AccessMyLibrary provides FREE access to over 30 million articles from top publications available through your library.
Create a link to this page
Copy and paste this link tag into your Web page or blog:
Byline: Ruchir Sharma (Sharma is head of global emerging markets at Morgan Stanley Investment Management.)
Almost as if to make the point that the Chinese growth miracle won't be complete until every skeptic stands converted, policymakers are on a reform blitzkrieg that has the stock market rolling. For the first time, China in 2006 had both the fastest-growing economy in the world and (finally) the fastest-growing stock market, too, according to the Morgan Stanley Capital International database. The MSCI China Index was up 78 percent, compared with the 32 percent average return for emerging markets, and the Shanghai-based A Share Index was up 138 percent. The way Chinese are buying stocks, more strong years could follow.
There's certainly much scope for catch-up. China's economy and stock market spent much of this decade running in different directions. While China has been emerging as a leading manufacturing power faster than anyone expected, the mainland market based in Shanghai has been stagnant, even as rivals from Moscow to Mumbai boomed. Today, while China constitutes 5 percent of the world economy, it accounts for a mere 1 percent of global equity-market investment. For cynics, the lagging stocks symbolized all that's wrong with China's development model: its companies, largely state-owned, showed little care for profitability and got away it, thanks to generous funding by huge, inefficient state banks. The result: low productivity growth, narrow profit margins and opaque bookkeeping. For years, many investors have been resigned to the notion that in China, the growth you see in the economy is not what you get from China stocks.
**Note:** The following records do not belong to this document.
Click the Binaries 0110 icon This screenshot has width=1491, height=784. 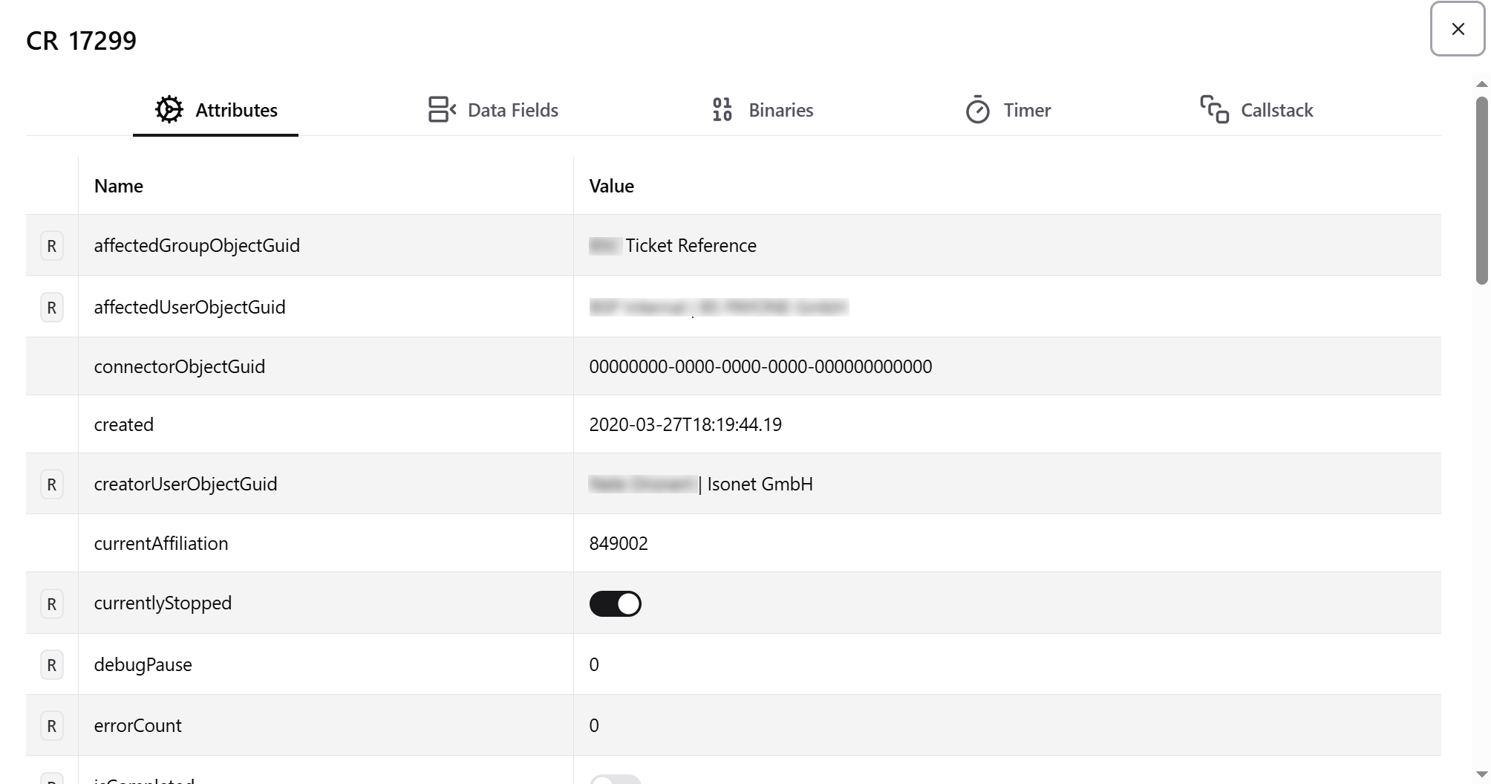[x=722, y=110]
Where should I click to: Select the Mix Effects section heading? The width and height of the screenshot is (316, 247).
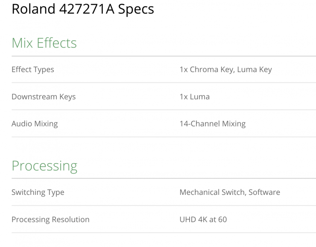pos(44,43)
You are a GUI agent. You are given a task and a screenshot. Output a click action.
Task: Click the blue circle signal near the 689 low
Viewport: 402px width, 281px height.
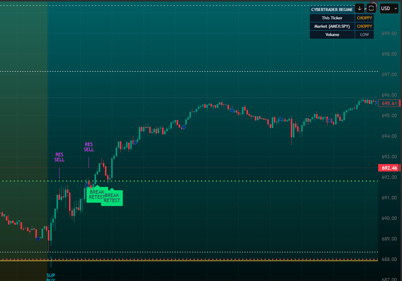[38, 239]
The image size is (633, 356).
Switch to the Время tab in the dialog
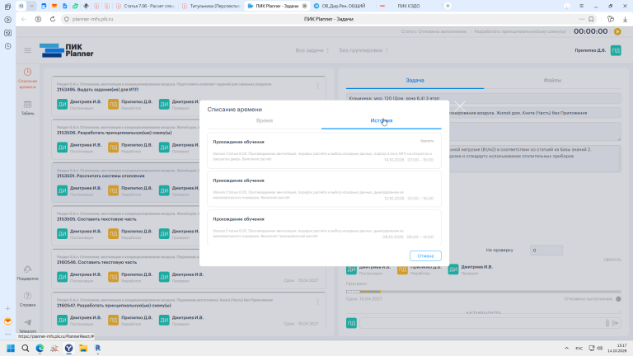coord(265,120)
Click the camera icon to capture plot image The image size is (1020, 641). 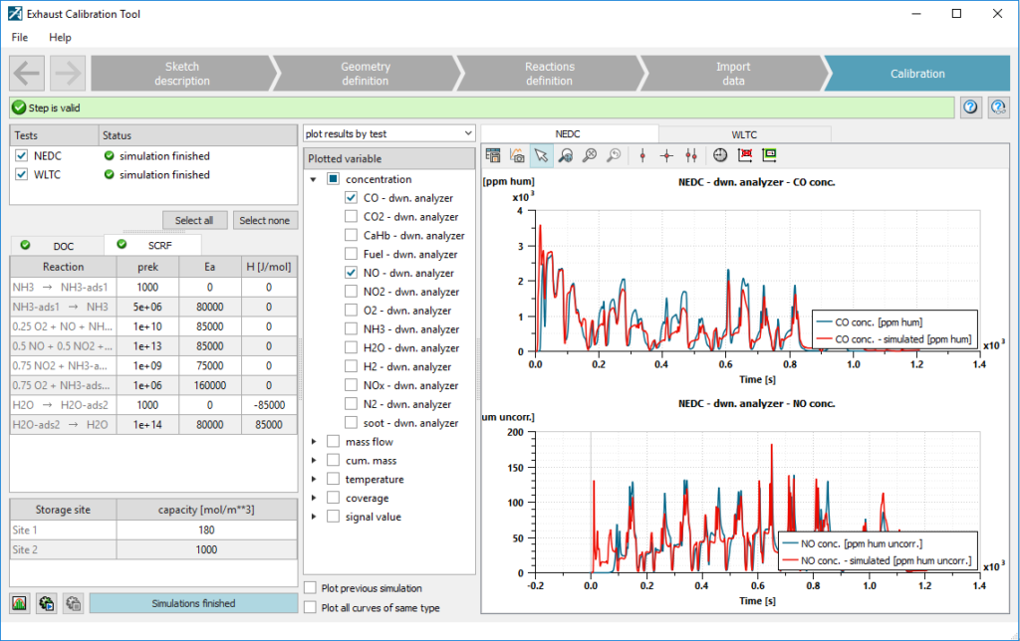point(518,155)
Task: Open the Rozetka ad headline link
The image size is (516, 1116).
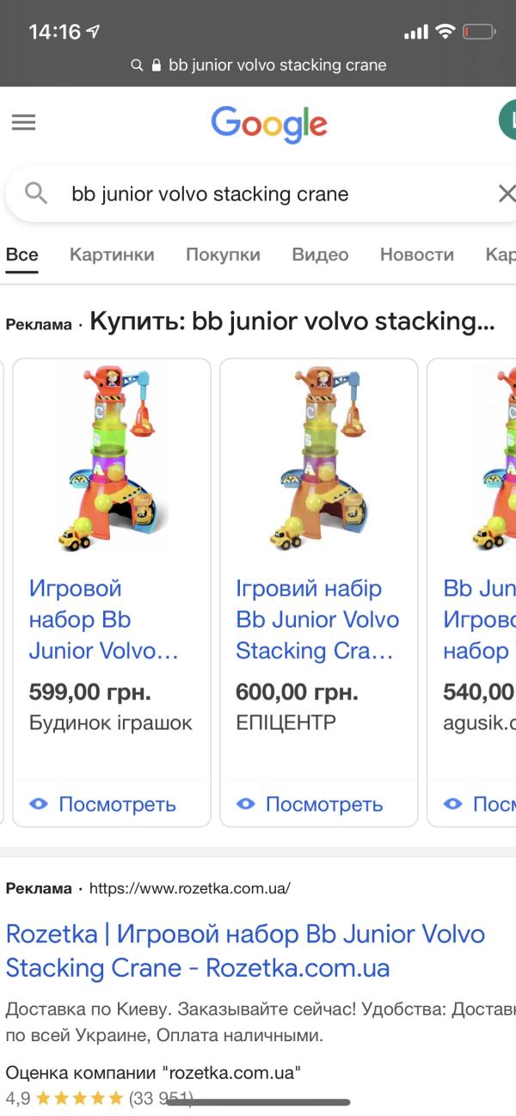Action: click(245, 951)
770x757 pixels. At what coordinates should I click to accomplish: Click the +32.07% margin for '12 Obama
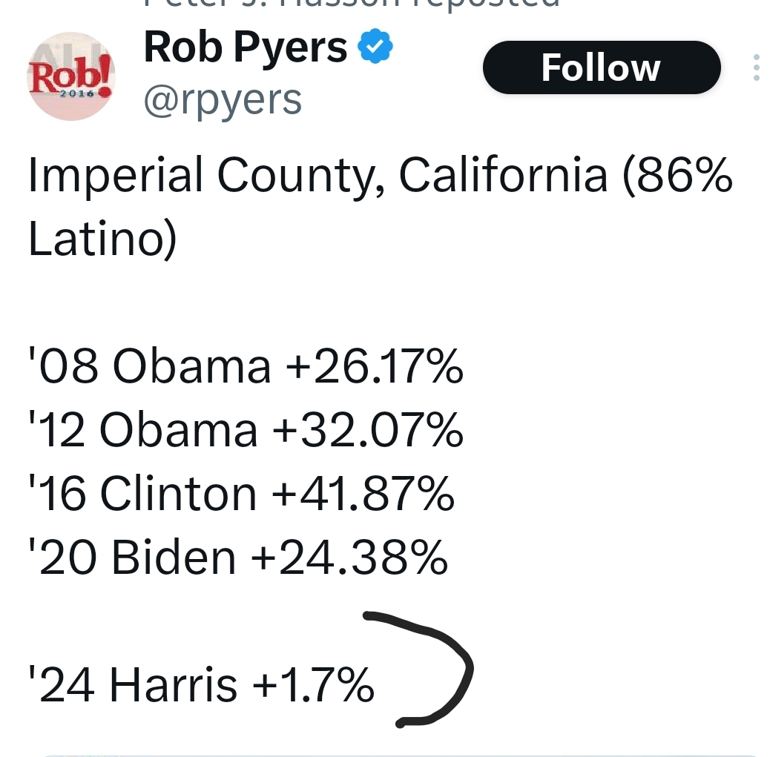click(x=367, y=430)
That's still the prevailing view of the global financial commentariat, which is why many of its members have pronounced the current China bull market a bubble. That word has been put to rather liberal use since the tech bubble burst in 2000. However, it has more often than not turned out to be just a lazy way of dismissing a new fundamental shift. This could well be the case with China today.
Many investors still picture the Chinese market the way it was in 2000, when it was truly in a bubble. The average price-to-earnings ratio on the Shanghai exchange was above 50, and the rising prices of its star companies had no clear relationship to the growing economy. In fact, the only companies that even came to the market for capital were those denied it by the otherwise liberal banking system. Foreign investors dubbed most of the 1,300 listed entities "zombie companies," given their morbid growth and financial statements that amounted to a vacant stare.
But that view is out of date. Today the Shanghai Stock Exchange is a much more accurate reflection of the real economy, following a wave of reforms. The most important development has been the listing of China's largest banks, which had been the Achilles' heel of the country's development model. Policymakers are bringing in strategic foreign partners, cleaning up balance sheets and then listing the banks in the hope that market discipline will force them not to return to their old, reckless lending ways. It's hard to say political interference will cease in a banking system ultimately controlled by the state. But at least the slate has been wiped clean and these banks can make a new start.
That is not the only critical change. The authorities embarked on a plan to reform the domestic market in ...
Source: HighBeam Research, China Finally Pays Off; The market has caught up to the booming...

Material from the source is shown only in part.